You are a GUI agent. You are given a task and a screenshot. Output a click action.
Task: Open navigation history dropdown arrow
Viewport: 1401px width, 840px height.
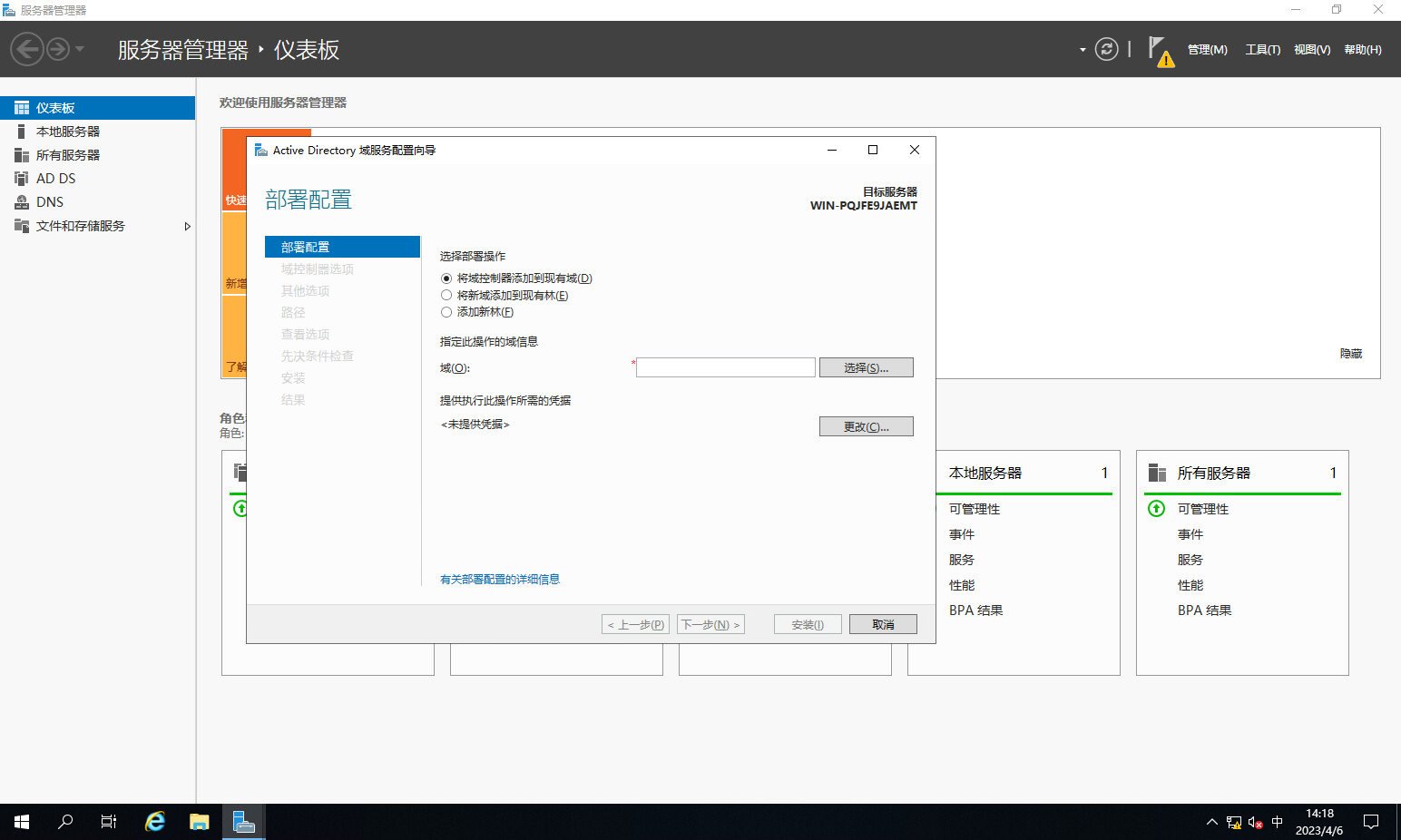tap(80, 49)
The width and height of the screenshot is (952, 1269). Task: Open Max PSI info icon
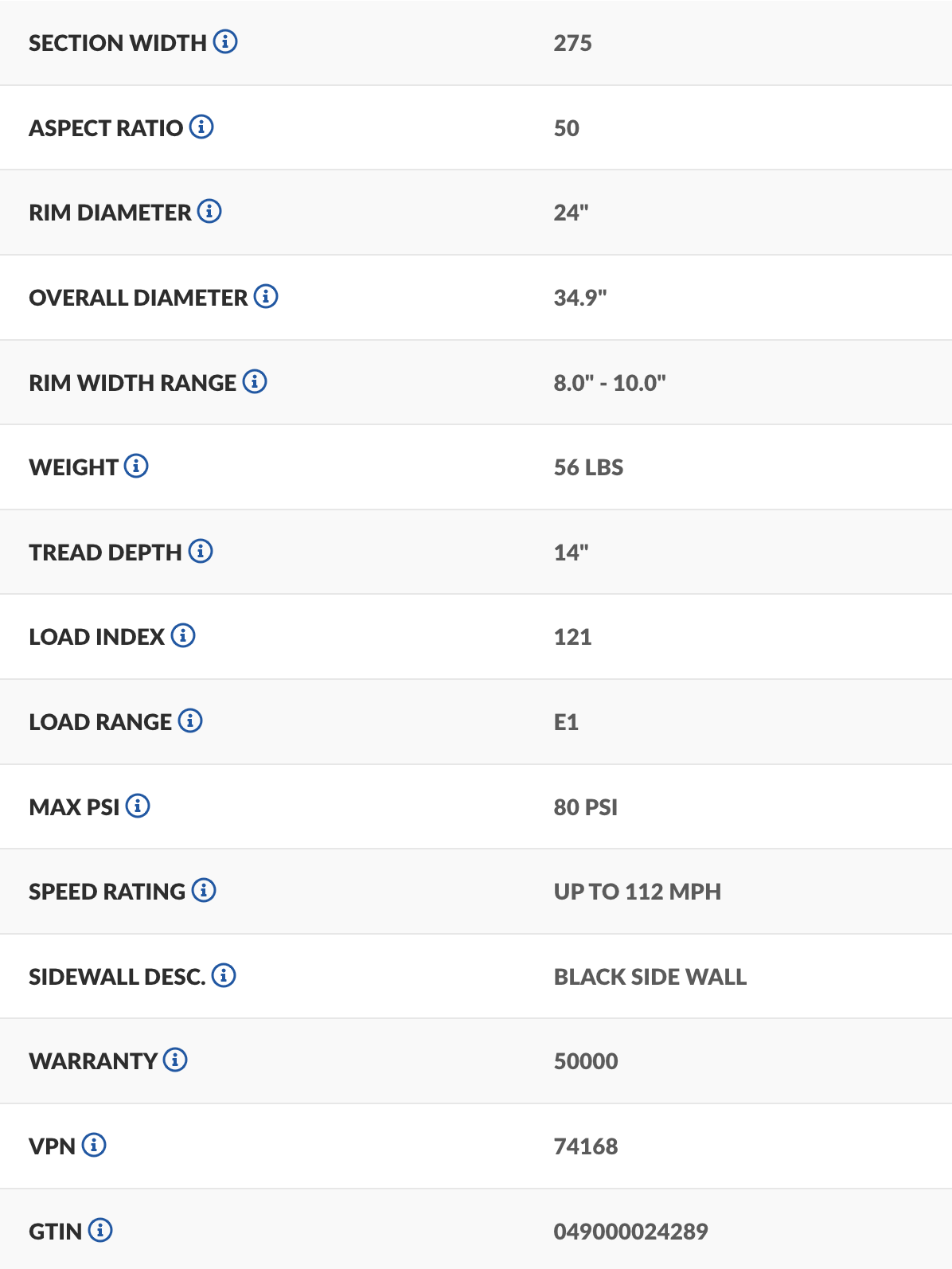(138, 806)
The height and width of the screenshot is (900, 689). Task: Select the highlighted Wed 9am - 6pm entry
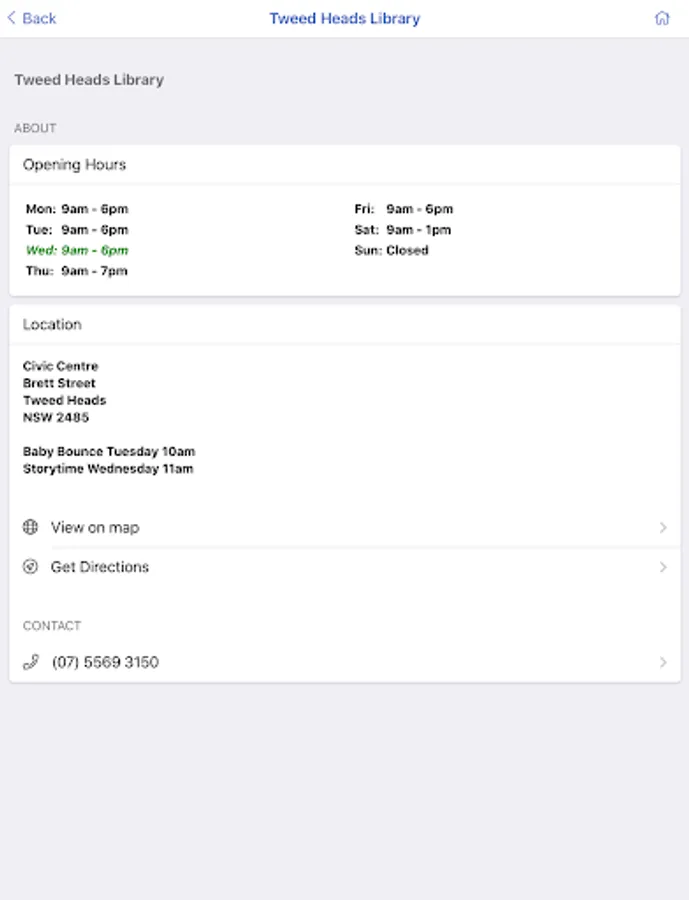(x=77, y=250)
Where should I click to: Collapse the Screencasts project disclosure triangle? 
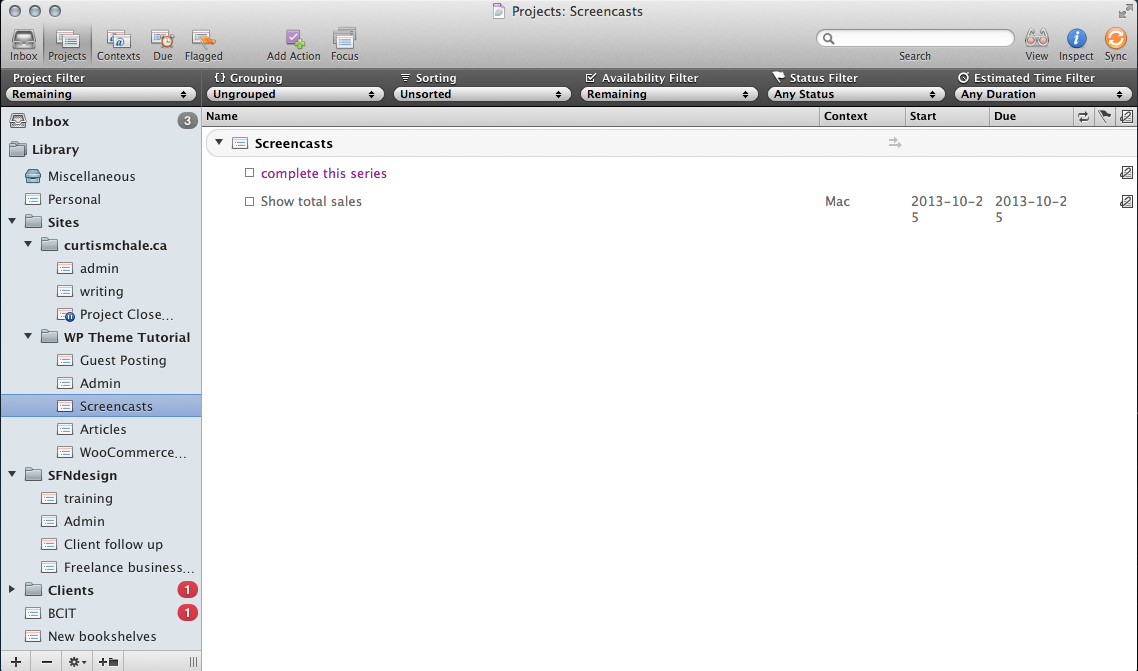click(219, 142)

What is being asked:
The required answer is every line from the one containing "Where should I" through the last line of the entries, restated word for word and with no pictures.

Solution below:
Where should I click to: Collapse the Screencasts project disclosure triangle? 
click(219, 142)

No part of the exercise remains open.